___ Data for analysis

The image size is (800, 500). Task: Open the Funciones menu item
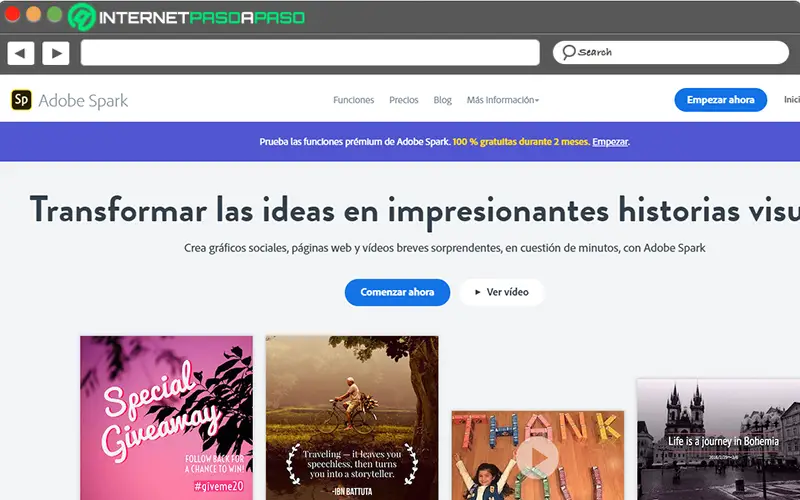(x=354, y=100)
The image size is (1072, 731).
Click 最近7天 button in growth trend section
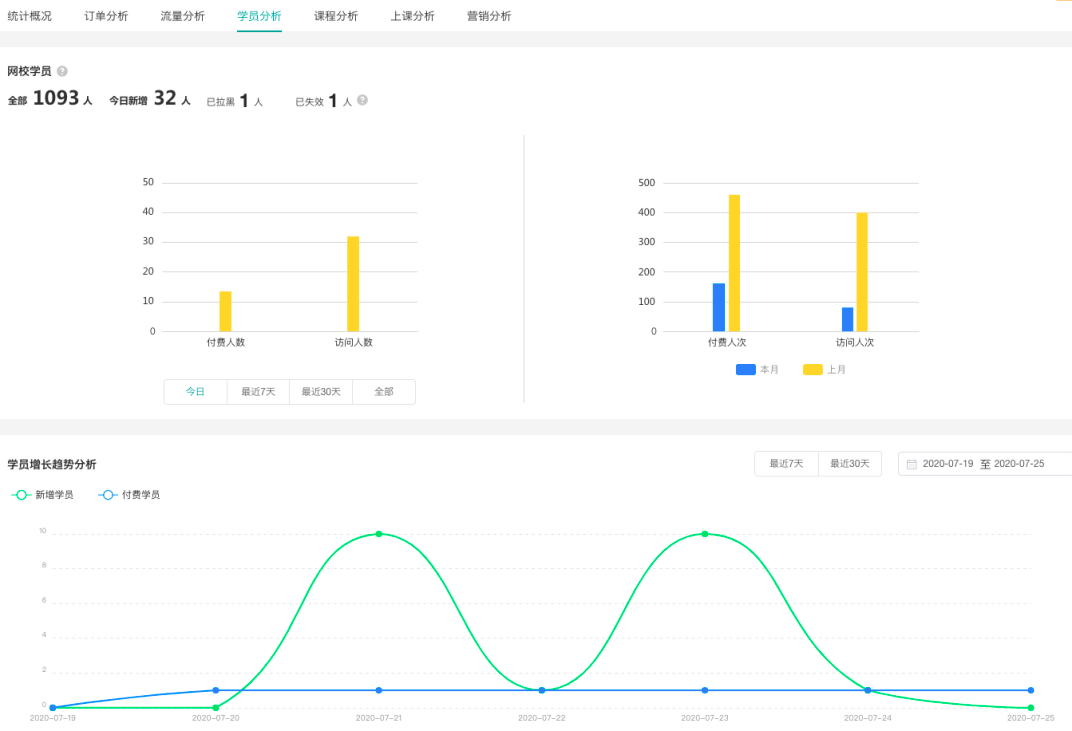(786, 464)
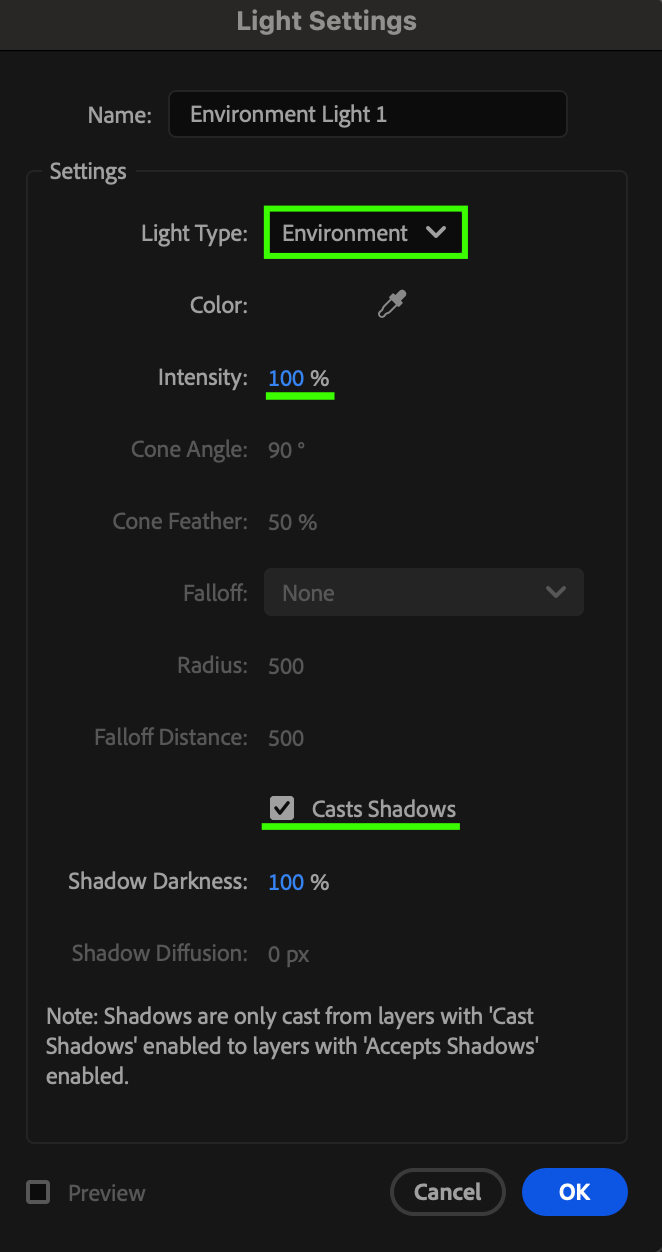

______

■ **Assignment**
Keep the pictures out of your copy, and repeat every entry above exactly.

■ **Solved problem**
The image size is (800, 500). Task: Open the Funciones menu item
(x=354, y=100)
The image size is (1072, 731).
Click 最近7天 button in growth trend section
(786, 464)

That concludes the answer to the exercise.